Ao final, requer a concessão da segurança e o reconhecimento do direito de compensação dos valores pagos indevidamente.
Informações prestadas pela autoridade impetrada (id 992537).
O MPF manifestou seu desinteresse no feito (id 1278025).
Vieram os autos conclusos à apreciação.
É o relatório. Decido.
De início, observo que a questão relativa à inclusão ou não do ICMS no conceito de faturamento foi, de fato, apreciada na Suprema Corte, no Recurso Extraordinário nº 574.706, com
repercussão geral reconhecida, cuja notícia do julgamento, de 15/03/2017, trilha no sentido da impossibilidade de cômputo do valor do ICMS na base de cálculo do PIS e COFINS.

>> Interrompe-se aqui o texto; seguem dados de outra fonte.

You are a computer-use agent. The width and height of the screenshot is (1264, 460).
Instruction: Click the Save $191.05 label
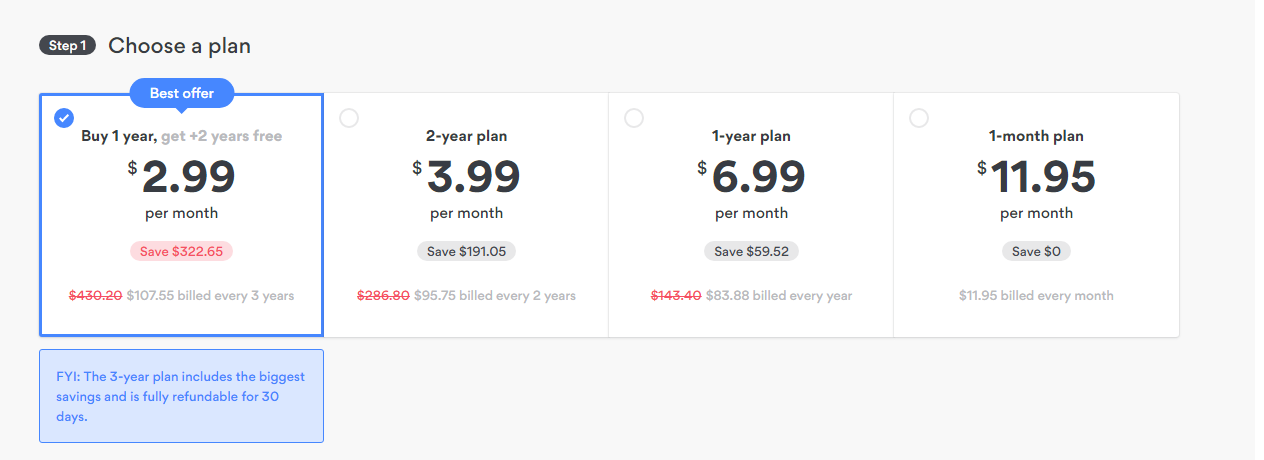pos(466,251)
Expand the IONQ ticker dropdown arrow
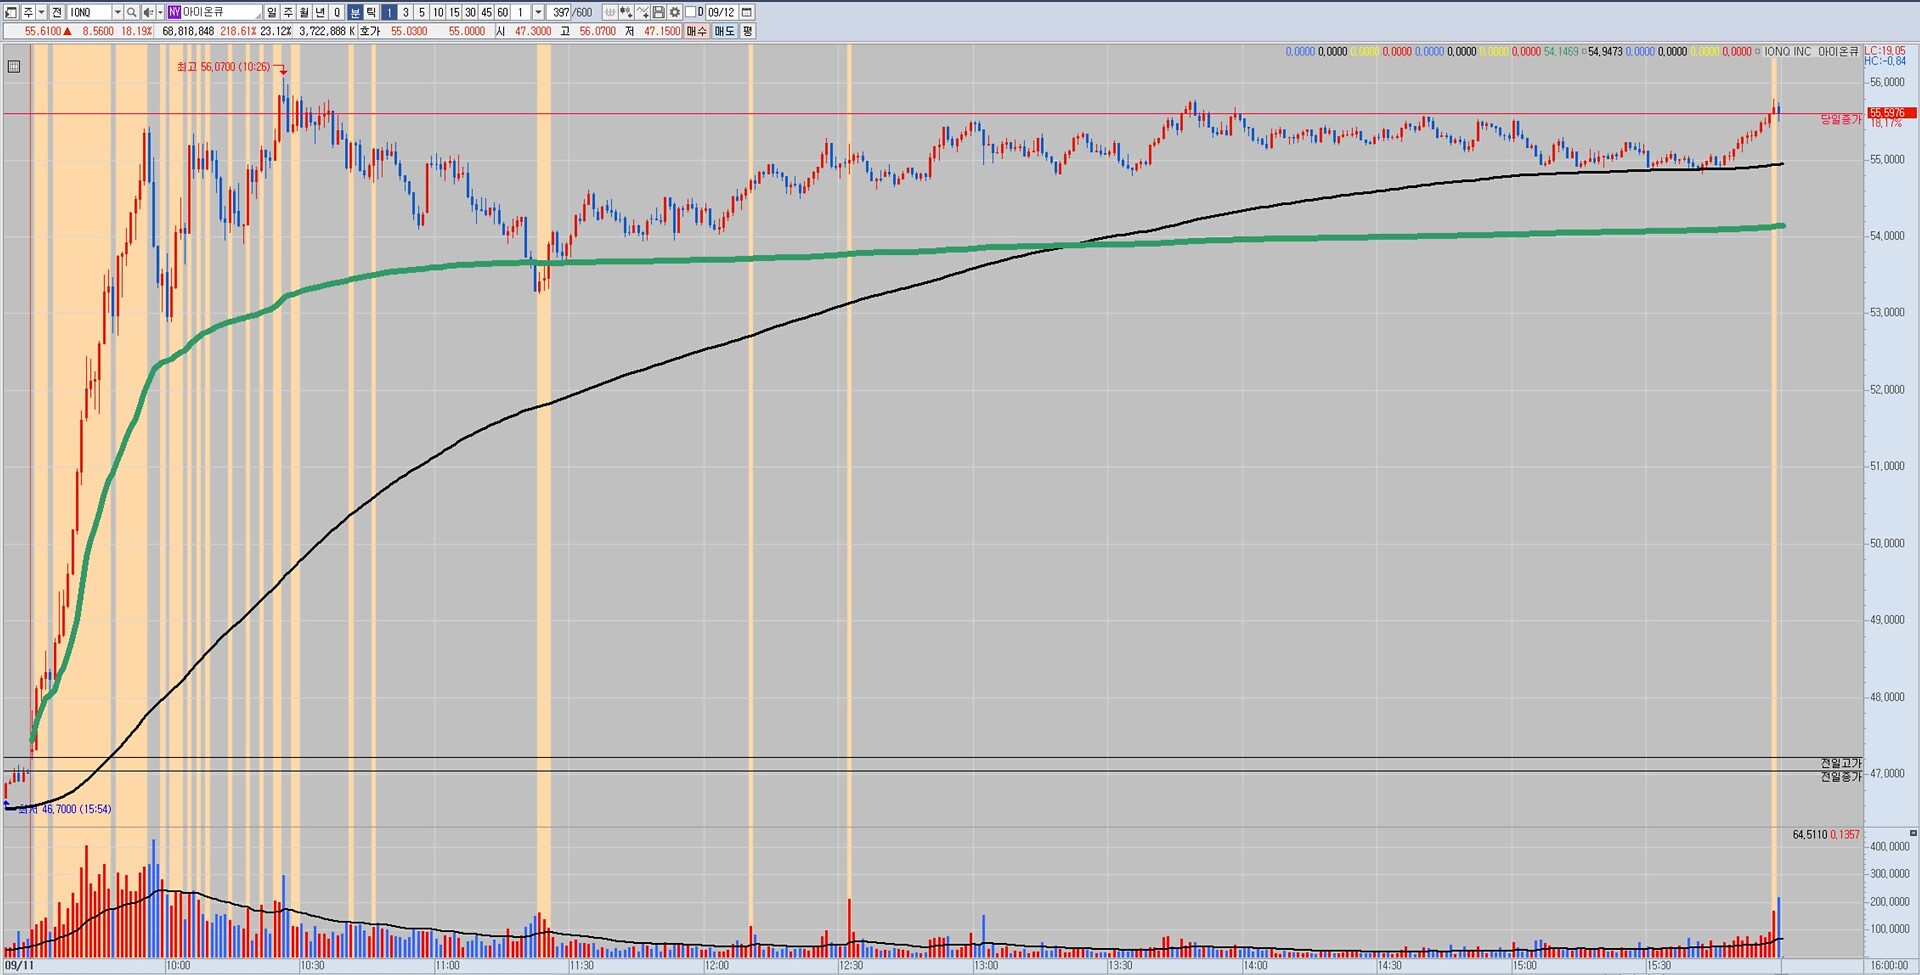The height and width of the screenshot is (975, 1920). 117,12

Nada obstante tal decisão não ter sido ainda publicada, foi ela noticiada pelo STF em seu informativo de jurisprudência (nº 857). Assim, embora ainda não seja vinculante, já não pode ser
ignorada.
Contudo, não se pode perder de vista que houve verdadeira “evolução jurisprudencial”, uma vez que há muito já restava assentado que o ICMS deveria ser incluído no conceito de
faturamento e de receita bruta.
De fato, a Lei Complementar 7/70 previa, em seu artigo 3º, que a empresa contribuiria para o fundo do PIS com recursos próprios “calculados com base no faturamento.”
E ainda antes da Constituição Federal de outubro de 1988 o tribunal então competente para análise da legislação tributária federal, o Tribunal Federal de Recursos (TFR), já havia
consolidado o entendimento de que o ICM deveria ser incluído na base de cálculo do PIS, ou seja, ele compunha o faturamento da empresa.

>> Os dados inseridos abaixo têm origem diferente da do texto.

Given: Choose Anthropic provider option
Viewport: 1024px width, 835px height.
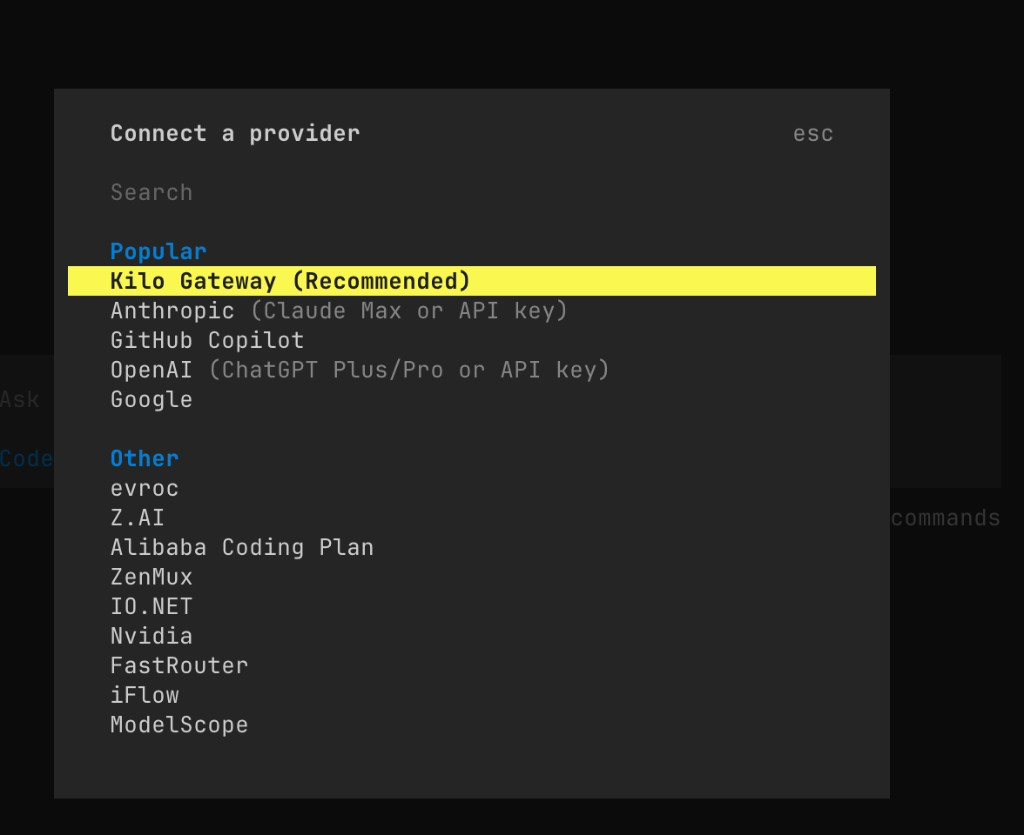Looking at the screenshot, I should pos(472,311).
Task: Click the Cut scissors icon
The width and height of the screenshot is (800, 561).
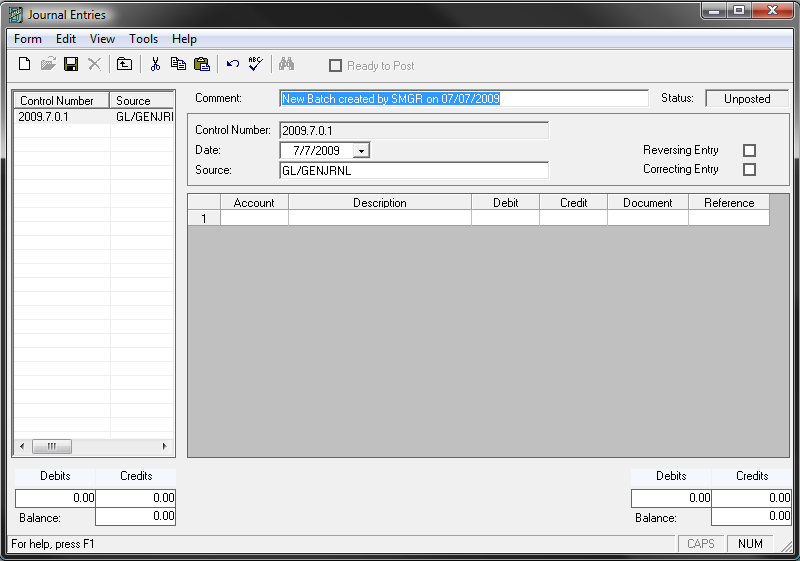Action: (155, 64)
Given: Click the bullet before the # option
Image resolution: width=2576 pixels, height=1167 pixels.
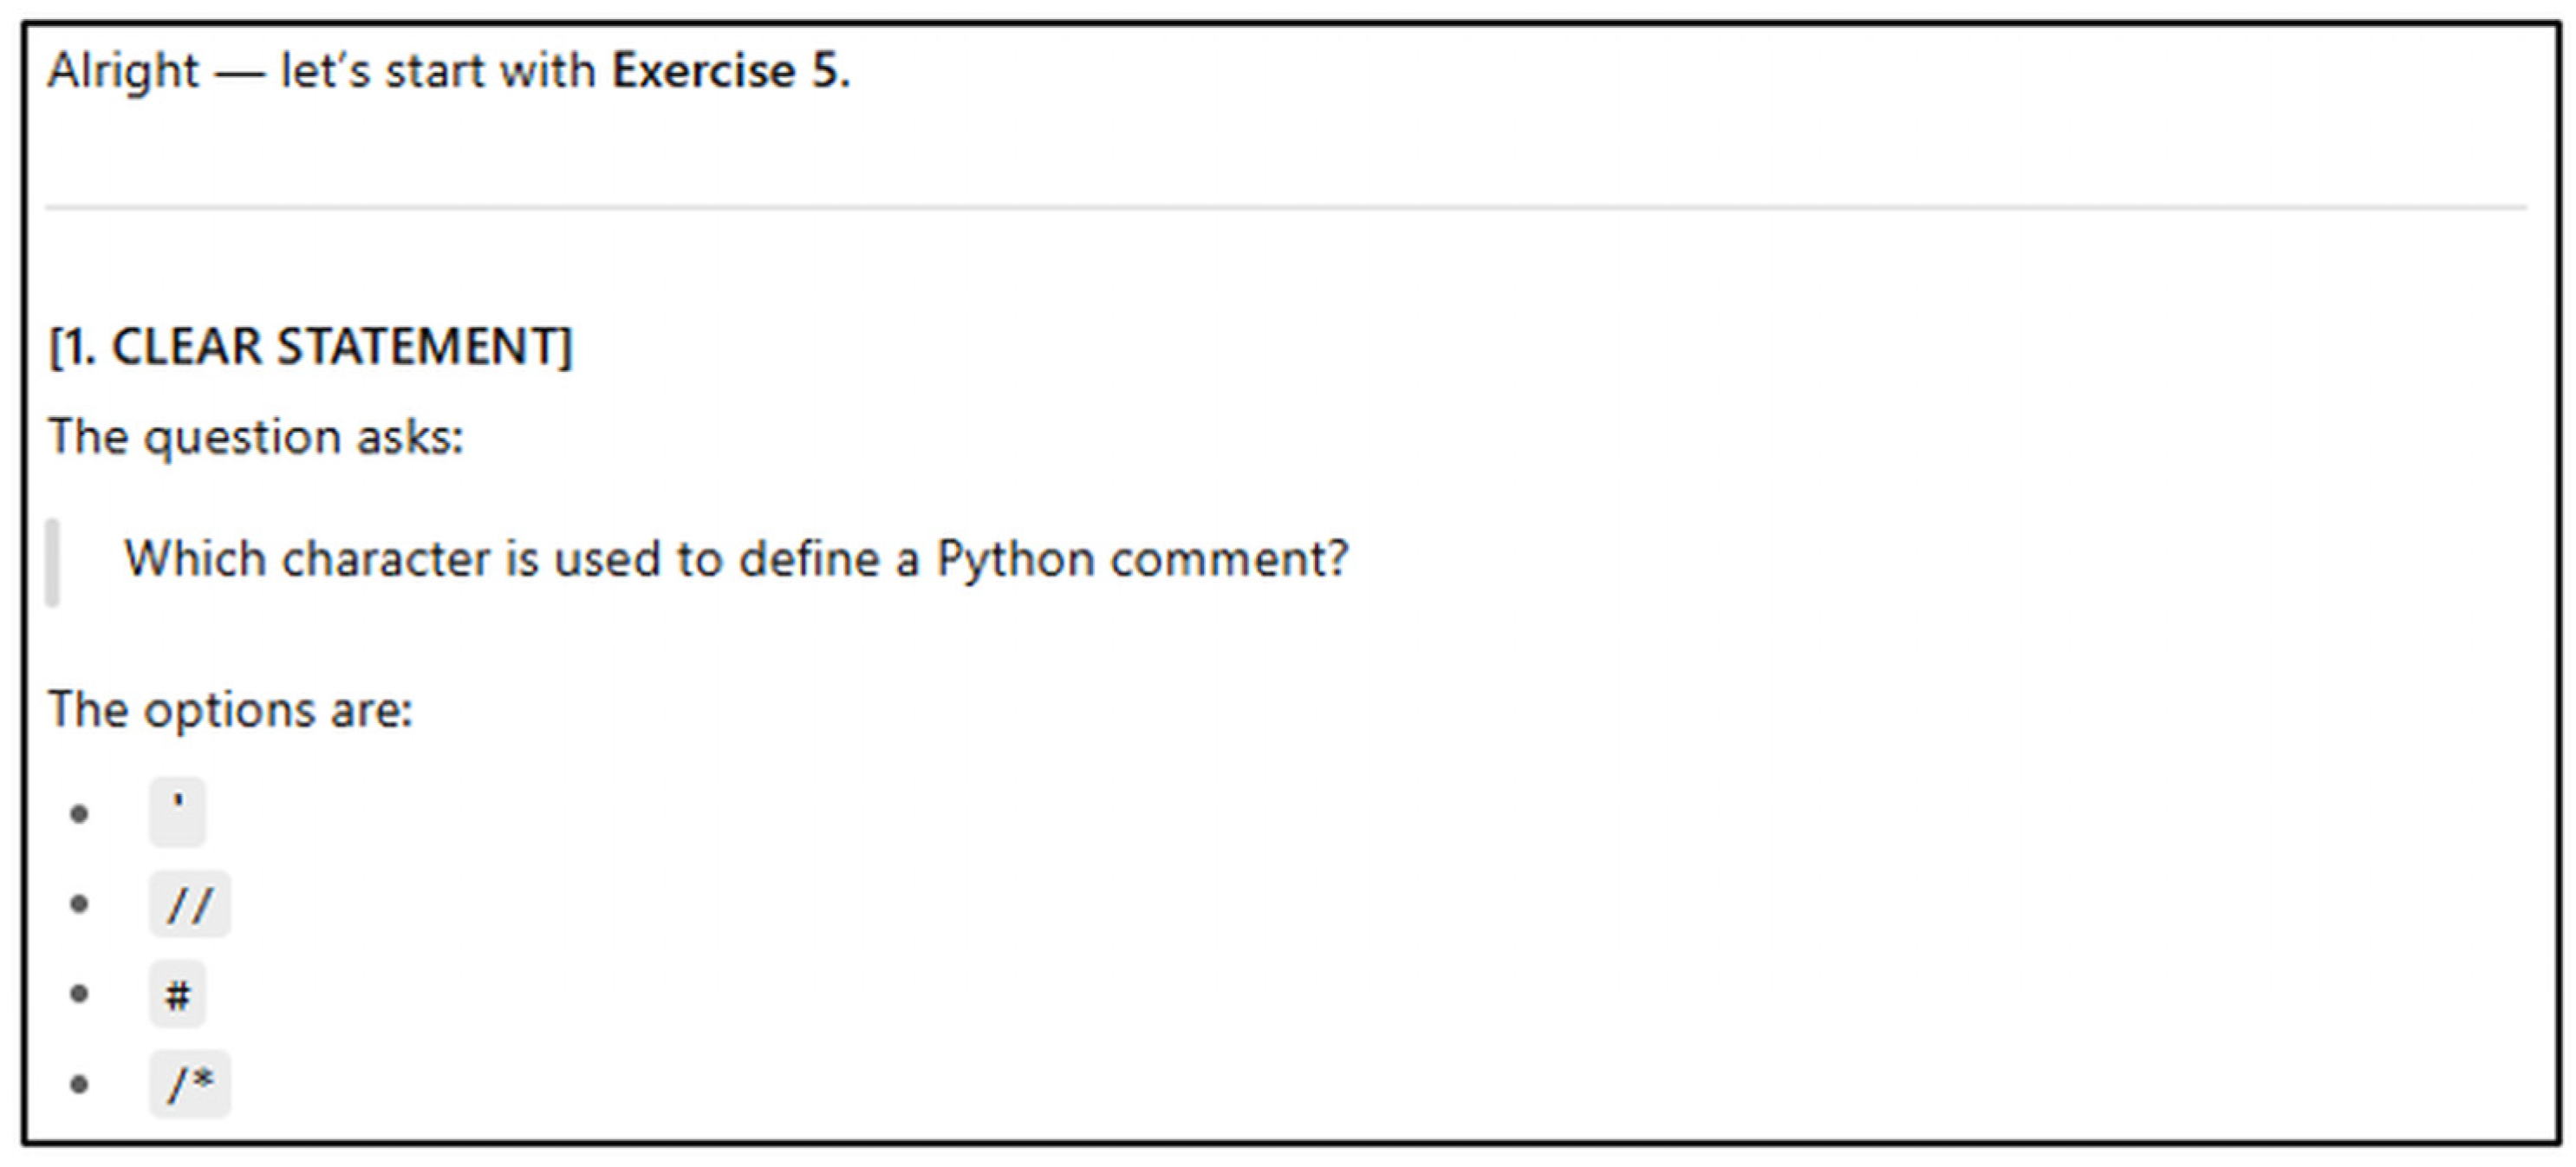Looking at the screenshot, I should [x=80, y=994].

A Súmula 258 do TFR, de junho de 1988, deixou consignado:
“Inclui-se na base de cálculo do PIS a parcela relativa ao ICM.”

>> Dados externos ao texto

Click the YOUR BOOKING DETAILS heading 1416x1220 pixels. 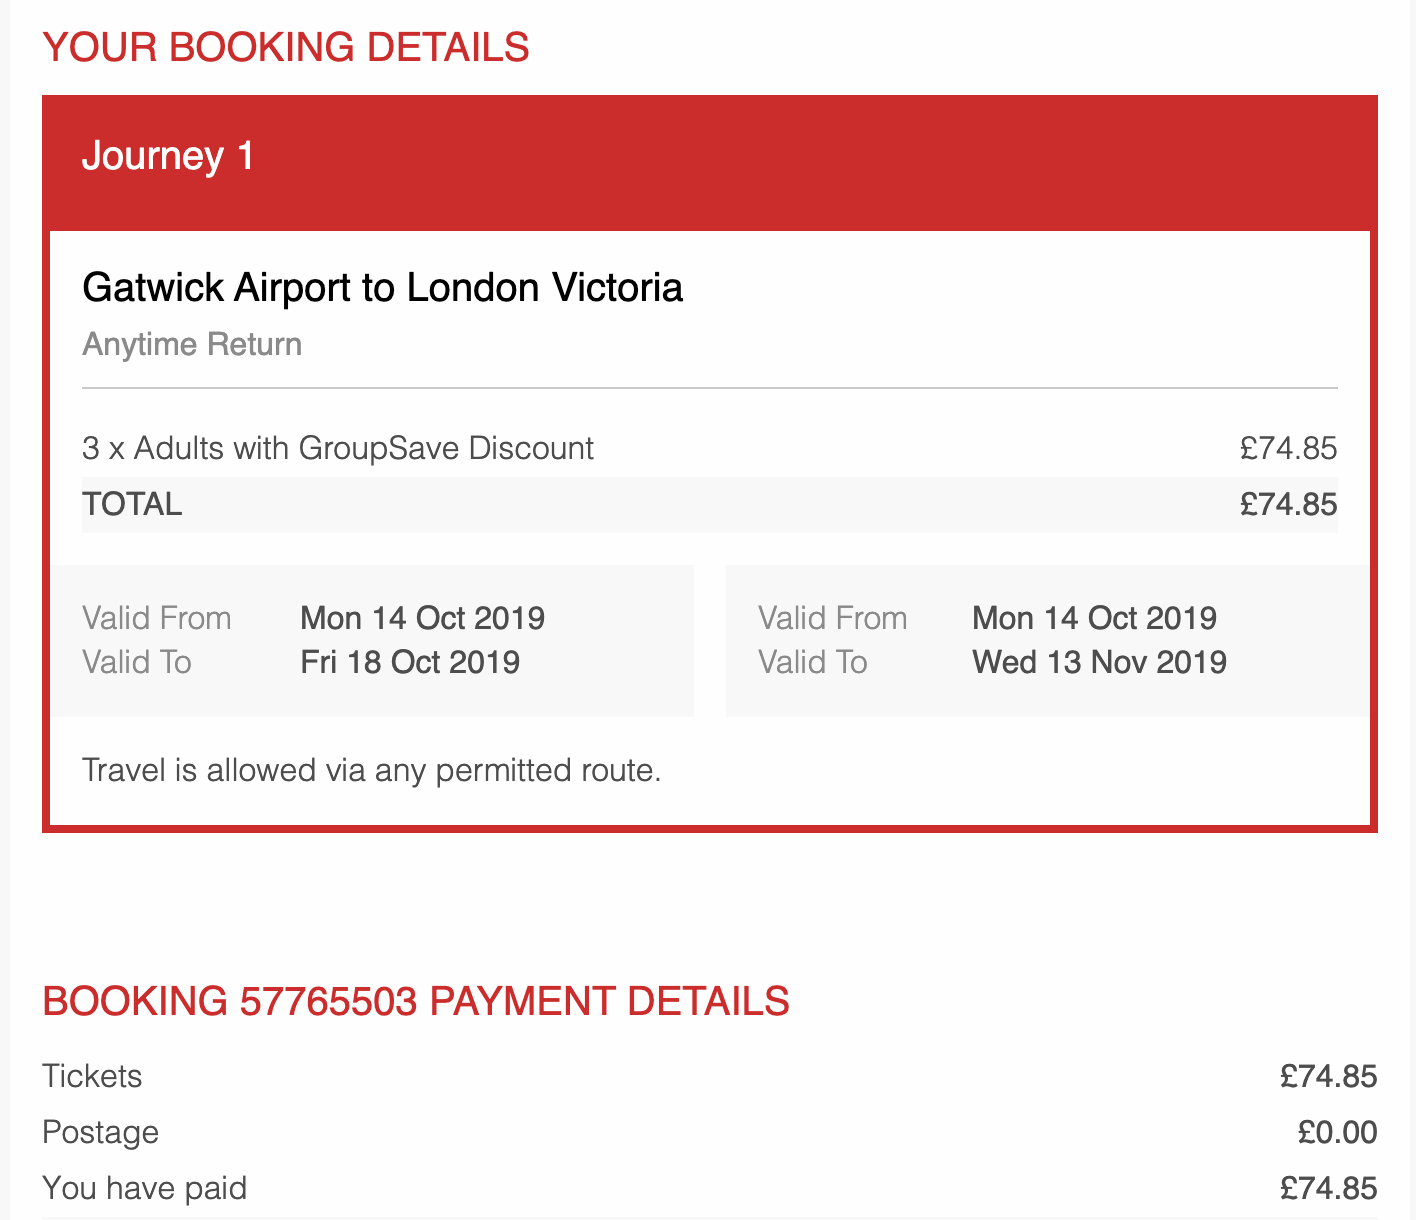[286, 48]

Poucos dias depois foi promulgada a Constituição Federal de 1988 que, além de manter a cobrança do PIS nos termos da LC 7/70, conforme artigo 239 da CF/88, previu a cobrança de
contribuição sobre o faturamento (art. 195).
Ora, não se pode presumir que o constituinte originário não tinha conhecimento do conceito de faturamento utilizado na seara tributária e de que tal conceito estava assentado no âmbito do
Poder Judiciário da época, no sentido de que o ICM fazia parte de faturamento.
E o Superior Tribunal de Justiça abonou o entendimento então vigente – agasalho à época pelos três Poderes – confirmando que “A parcela relativa ao ICM inclui-se na base de cálculo
do PIS”, conforme sua Súmula nº 68.
Reforçando ainda mais a posição adotada em favor da interpretação então vigente, o Superior Tribunal de Justiça também consolidou a jurisprudência no sentido de que “A parcela relativa
ao ICMS inclui-se na base de cálculo do FINSOCIAL”, conforme Súmula nº 94.
Lembro que o Finsocial incidia sobre a receita bruta das empresas, nos termos do artigo 1º, § 1º, do DL 1.940/82, restando equiparados os conceitos de receita bruta e faturamento para
fins tributários.
O mesmo entendimento aplica-se à Cofins, por se tratar de contribuição instituída pela LC nº 70/91 em substituição ao Finsocial.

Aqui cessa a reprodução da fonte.